LOS ANGELES (Reuters) - Kaiser Permanente, the biggest U.S. health maintenance organization, said it is using Gilead Sciences’ new hepatitis C drug, Sovaldi, even though its $84,000 treatment price is “outrageous.”
The medication is widely viewed as a breakthrough that can cure a majority of hepatitis C patients, often within 12 weeks. Analysts project 2017 sales of $9.1 billion, according to Thomson Reuters Pharma.
But Gilead has come under fire, from insurers and Congress, for Sovaldi’s $1,000-a-pill price at a time when U.S. healthcare spending is under scrutiny and President Barack Obama’s Affordable Care Act aims to make health coverage accessible to everyone.
The company says Sovaldi should create huge savings for the healthcare system over time by preventing complications from liver disease and transplants, but declined requests for evidence to back up those claims. A Gilead executive told Reuters last week that it had an agreement to discount the drug for the Kaiser network, based on their recognition of the long-term benefits.
In an interview, Kaiser officials disputed that view. Kaiser is using Sovaldi “not because we see this as a high-value, cost-effective approach,” said Dr. Sharon Levine, associate director of the Permanente Medical Group. “It’s because this is a therapy that represents a substantial improvement over existing therapies ... It’s an outrageous price for a therapy that has huge public health implications.”
She called Kaiser’s discount on Sovaldi “modest” and said state Medicaid programs and private health insurers “are going to have to make very serious tradeoffs just based on a single manufacturer’s decision on pricing a drug because they can.”
Gilead officials declined to comment.
Hepatitis C, estimated to infect about 3.2 million Americans, is a blood-borne virus that can cause severe liver damage.
Democratic lawmakers in the House of Representatives, led by California’s Henry Waxman, have asked Gilead to explain Sovaldi’s pricing. The company said it met with committee staff on Monday.
The public call to Gilead from Congress has sent shock waves through the biotech investment community, raising concerns that other leading drugmakers could face pressure on pricing new medicines. Over the past month the Nasdaq Biotechnology Index has fallen more than 8 percent.

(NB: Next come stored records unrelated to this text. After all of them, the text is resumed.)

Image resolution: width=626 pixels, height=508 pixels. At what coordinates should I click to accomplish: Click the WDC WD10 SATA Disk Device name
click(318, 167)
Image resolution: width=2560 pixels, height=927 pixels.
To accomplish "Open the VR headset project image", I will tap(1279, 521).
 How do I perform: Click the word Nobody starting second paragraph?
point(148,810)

Insurers and state officials running the Medicaid health program for the poor fear a multibillion-dollar tab from Sovaldi alone.
Investment bank Leerink Partners estimates the drug’s cost could trim as much as 10 percent from the earnings of publicly traded health insurers.

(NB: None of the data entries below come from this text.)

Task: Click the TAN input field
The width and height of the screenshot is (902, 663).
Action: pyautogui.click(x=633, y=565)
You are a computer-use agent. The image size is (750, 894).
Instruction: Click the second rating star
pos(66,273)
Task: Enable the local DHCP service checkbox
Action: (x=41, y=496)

Kaiser, a nonprofit, said Sovaldi will be a material portion of its drug budget - a cost ultimately born by members and employers who pay insurance premiums.
“It comes back to the question of who benefits at a time when there is enormous pressure to ensure that the cost of healthcare, the cost of providing access to cures doesn’t bankrupt all of the rest of the investments that the country needs to make,” Levine said.